### THE PROBLEM:
Retype every entry exactly, character for character.

### SUPPLIED RECORDS:

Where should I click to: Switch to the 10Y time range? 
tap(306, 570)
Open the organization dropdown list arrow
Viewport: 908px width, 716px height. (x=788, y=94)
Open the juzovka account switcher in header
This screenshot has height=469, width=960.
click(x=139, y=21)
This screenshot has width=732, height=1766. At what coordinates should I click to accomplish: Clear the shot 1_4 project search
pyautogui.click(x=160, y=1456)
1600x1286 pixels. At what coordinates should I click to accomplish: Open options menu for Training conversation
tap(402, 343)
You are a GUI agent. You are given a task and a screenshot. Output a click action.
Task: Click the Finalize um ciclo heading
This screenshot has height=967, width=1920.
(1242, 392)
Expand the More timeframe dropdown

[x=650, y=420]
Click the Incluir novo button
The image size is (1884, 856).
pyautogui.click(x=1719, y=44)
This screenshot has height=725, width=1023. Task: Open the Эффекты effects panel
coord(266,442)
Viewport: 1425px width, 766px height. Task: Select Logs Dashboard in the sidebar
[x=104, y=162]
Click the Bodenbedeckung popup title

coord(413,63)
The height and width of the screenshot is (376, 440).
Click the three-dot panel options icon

### RESULT OF THIS TASK:
Where should I click to: Switch to the 10Y time range? 
tap(306, 570)
Open the organization dropdown list arrow
Viewport: 908px width, 716px height. (x=788, y=94)
Open the juzovka account switcher in header
This screenshot has height=469, width=960.
click(x=139, y=21)
This screenshot has width=732, height=1766. At what coordinates should I click to accomplish: Clear the shot 1_4 project search
pyautogui.click(x=160, y=1456)
1600x1286 pixels. At what coordinates should I click to accomplish: Open options menu for Training conversation
tap(402, 343)
You are a GUI agent. You are given a task and a screenshot. Output a click action.
Task: Click the Finalize um ciclo heading
This screenshot has height=967, width=1920.
(1242, 392)
Expand the More timeframe dropdown

[x=650, y=420]
Click the Incluir novo button
The image size is (1884, 856).
pyautogui.click(x=1719, y=44)
This screenshot has height=725, width=1023. Task: Open the Эффекты effects panel
coord(266,442)
Viewport: 1425px width, 766px height. Task: Select Logs Dashboard in the sidebar
[x=104, y=162]
Click the Bodenbedeckung popup title

coord(413,63)
The height and width of the screenshot is (376, 440).
Click the three-dot panel options icon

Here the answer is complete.